O processo de reflexão foi ainda mais difícil porque, como a psicanalista faz questão de frisar, não se tratava de um casamento tóxico ou com traços de violência. Os dois apenas não davam mais certo como casal, mas perceber isso pode ser bastante desafiador.
Também é preciso maturidade para compreender que nem todo término será motivado por situações limite, como observa a psicanalista. Não se sentir plenamente realizado e feliz com um relacionamento já é motivo suficiente para o término. Andreia demorou, mas aprendeu:
— Não é preciso deixar a relação chegar a um ponto insustentável, quando não há mais respeito, para decidir pôr um fim. A partir do momento que você percebe que não está feliz com uma pessoa, que vocês já não estão na mesma sintonia, não têm os mesmos planos e não caminham para o mesmo lugar, o divórcio é uma opção.

**Instrução de trabalho A:** Traduza para o inglês esta frase do trecho: "Não se sentir plenamente realizado e feliz com um relacionamento já é motivo suficiente para o término."
**Instrução de trabalho B:** No trecho, Andreia enumera o que a pessoa pode perceber logo depois de "A partir do momento que você percebe que". Liste todas essas percepções.
As entradas não serão necessárias.

**Dados para análise:**
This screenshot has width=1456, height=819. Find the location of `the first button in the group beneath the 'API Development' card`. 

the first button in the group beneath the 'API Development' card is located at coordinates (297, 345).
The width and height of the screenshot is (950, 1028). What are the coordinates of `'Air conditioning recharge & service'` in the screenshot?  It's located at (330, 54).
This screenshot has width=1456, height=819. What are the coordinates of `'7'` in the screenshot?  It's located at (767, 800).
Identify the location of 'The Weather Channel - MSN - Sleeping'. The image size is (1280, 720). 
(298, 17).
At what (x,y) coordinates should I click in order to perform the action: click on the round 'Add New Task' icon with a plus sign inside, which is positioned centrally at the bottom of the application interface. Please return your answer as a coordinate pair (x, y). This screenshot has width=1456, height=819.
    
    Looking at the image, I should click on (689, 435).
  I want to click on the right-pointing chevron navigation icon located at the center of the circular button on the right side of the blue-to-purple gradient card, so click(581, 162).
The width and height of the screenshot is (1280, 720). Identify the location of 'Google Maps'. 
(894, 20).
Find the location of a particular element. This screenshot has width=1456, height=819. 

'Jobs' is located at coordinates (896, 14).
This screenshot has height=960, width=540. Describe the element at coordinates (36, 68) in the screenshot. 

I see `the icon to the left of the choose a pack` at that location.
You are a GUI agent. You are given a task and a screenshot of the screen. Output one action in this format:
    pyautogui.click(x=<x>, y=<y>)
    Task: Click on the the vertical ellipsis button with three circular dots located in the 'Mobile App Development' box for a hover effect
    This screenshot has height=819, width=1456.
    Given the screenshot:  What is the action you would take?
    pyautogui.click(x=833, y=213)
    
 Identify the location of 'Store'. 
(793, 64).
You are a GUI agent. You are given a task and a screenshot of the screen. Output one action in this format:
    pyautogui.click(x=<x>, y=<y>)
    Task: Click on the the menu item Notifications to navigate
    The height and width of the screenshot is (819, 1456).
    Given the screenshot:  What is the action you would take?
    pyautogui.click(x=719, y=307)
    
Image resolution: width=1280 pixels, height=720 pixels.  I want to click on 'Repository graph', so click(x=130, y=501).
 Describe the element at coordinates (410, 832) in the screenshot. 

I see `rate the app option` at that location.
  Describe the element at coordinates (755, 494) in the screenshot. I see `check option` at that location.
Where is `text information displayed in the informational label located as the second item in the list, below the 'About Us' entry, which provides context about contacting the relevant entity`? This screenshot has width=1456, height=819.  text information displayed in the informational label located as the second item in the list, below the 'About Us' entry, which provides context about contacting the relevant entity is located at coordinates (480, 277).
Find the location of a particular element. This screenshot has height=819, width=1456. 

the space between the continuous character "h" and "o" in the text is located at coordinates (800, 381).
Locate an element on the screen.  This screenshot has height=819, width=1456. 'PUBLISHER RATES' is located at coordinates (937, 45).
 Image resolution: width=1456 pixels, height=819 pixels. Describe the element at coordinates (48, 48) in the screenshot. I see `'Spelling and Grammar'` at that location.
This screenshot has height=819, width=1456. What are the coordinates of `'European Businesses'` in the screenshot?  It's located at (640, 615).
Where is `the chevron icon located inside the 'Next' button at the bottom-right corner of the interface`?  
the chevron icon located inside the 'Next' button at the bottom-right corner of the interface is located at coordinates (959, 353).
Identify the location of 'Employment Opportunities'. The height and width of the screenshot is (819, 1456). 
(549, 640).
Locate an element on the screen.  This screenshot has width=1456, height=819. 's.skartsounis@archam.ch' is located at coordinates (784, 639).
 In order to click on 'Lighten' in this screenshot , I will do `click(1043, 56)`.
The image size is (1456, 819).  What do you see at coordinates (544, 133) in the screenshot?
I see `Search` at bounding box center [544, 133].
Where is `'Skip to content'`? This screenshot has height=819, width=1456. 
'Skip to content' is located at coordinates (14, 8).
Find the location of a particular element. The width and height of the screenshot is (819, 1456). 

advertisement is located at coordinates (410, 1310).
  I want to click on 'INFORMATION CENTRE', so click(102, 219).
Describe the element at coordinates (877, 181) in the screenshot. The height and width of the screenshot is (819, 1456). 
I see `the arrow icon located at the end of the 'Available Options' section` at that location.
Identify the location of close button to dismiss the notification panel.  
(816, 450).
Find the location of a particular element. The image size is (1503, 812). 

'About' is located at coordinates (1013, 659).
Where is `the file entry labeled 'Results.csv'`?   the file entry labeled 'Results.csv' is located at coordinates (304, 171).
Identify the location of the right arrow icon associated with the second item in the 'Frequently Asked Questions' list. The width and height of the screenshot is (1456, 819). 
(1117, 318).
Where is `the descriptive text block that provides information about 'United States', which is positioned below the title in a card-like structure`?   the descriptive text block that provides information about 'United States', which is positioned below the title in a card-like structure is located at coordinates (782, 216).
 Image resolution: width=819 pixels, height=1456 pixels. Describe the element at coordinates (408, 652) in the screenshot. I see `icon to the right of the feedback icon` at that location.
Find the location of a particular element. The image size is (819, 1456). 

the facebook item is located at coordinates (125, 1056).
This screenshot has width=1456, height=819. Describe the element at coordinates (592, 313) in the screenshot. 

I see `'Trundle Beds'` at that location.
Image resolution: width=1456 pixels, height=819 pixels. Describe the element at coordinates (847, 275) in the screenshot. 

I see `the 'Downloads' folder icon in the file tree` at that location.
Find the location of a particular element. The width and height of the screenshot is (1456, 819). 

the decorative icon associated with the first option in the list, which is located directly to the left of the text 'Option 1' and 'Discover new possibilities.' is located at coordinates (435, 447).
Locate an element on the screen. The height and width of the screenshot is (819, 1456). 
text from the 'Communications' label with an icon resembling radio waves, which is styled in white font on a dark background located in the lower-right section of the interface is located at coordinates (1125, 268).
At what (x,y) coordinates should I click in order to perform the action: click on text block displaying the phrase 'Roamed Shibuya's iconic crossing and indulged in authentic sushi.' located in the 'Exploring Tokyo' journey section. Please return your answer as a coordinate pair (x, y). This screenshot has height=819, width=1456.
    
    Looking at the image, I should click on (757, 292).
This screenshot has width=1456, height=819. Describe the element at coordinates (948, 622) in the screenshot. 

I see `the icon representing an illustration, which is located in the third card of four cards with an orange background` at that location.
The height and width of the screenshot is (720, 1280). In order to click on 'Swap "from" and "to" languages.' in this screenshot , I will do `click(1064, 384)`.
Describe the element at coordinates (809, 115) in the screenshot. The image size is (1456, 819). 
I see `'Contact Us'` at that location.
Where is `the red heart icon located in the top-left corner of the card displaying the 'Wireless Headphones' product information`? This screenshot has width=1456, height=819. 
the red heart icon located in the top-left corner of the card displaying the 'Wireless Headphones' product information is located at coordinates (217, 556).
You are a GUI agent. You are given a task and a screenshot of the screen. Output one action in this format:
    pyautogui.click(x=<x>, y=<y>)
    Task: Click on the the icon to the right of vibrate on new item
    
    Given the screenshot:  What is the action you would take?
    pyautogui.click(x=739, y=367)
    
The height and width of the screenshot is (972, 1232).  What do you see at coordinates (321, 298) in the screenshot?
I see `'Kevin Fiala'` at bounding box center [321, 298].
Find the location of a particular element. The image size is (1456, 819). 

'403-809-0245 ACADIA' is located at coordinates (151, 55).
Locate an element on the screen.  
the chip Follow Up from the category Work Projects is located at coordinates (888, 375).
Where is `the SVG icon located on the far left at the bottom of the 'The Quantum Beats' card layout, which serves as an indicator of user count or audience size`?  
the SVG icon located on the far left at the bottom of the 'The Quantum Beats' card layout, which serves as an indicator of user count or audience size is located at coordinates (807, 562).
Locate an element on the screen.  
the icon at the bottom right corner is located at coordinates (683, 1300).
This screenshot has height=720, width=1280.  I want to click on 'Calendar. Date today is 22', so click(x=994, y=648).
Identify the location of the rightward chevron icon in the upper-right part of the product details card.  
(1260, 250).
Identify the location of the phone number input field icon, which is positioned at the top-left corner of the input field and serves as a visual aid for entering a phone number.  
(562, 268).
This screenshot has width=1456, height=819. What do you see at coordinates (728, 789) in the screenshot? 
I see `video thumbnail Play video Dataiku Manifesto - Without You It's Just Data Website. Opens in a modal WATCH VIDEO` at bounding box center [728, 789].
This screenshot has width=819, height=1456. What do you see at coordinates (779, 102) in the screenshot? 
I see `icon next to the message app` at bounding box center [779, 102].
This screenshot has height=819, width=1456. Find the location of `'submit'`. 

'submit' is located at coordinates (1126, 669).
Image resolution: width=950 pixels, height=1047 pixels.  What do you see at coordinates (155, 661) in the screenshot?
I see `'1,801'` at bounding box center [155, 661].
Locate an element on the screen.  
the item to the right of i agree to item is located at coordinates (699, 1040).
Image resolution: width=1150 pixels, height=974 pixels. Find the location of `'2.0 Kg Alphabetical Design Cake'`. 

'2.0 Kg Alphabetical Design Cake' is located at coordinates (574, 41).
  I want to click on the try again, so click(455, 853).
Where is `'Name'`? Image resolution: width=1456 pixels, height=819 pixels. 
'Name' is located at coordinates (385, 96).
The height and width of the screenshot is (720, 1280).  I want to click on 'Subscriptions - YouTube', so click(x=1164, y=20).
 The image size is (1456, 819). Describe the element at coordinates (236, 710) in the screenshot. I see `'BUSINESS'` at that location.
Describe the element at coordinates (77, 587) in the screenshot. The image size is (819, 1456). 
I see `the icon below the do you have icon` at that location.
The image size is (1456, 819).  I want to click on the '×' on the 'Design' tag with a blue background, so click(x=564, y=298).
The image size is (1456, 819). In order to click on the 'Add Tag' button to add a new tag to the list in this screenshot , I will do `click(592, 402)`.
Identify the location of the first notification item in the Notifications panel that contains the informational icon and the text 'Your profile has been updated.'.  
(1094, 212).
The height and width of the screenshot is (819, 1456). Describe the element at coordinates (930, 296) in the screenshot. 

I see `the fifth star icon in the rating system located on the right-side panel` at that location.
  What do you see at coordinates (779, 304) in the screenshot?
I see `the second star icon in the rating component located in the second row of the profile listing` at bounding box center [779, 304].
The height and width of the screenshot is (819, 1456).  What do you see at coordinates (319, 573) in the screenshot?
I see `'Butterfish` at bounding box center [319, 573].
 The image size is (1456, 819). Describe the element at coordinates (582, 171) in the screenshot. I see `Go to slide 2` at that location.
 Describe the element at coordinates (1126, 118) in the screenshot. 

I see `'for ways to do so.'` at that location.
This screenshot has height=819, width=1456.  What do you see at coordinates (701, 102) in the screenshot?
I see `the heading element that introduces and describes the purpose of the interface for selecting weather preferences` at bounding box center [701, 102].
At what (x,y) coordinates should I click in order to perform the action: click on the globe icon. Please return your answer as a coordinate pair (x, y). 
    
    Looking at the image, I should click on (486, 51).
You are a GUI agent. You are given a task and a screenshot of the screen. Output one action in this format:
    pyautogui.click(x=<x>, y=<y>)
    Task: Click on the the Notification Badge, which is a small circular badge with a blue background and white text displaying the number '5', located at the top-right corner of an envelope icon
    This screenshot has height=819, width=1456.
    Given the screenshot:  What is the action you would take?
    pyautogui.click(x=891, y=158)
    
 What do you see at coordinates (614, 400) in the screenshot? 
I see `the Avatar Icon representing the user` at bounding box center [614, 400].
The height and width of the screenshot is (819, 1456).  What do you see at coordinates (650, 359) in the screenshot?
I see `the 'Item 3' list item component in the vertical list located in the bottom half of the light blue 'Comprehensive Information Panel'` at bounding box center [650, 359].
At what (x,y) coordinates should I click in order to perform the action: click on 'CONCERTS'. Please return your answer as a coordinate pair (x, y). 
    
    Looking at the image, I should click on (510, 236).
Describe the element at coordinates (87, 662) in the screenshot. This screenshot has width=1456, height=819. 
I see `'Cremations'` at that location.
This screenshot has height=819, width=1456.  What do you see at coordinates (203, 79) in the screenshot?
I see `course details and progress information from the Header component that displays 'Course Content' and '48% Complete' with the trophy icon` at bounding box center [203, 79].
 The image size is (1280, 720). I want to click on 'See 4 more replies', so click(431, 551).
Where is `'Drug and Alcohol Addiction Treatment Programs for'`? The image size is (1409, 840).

**Resolução A:** Not feeling fully fulfilled and happy in a relationship is already reason enough for a breakup.

**Resolução B:**
- não está feliz com uma pessoa
- vocês já não estão na mesma sintonia
- não têm os mesmos planos
- não caminham para o mesmo lugar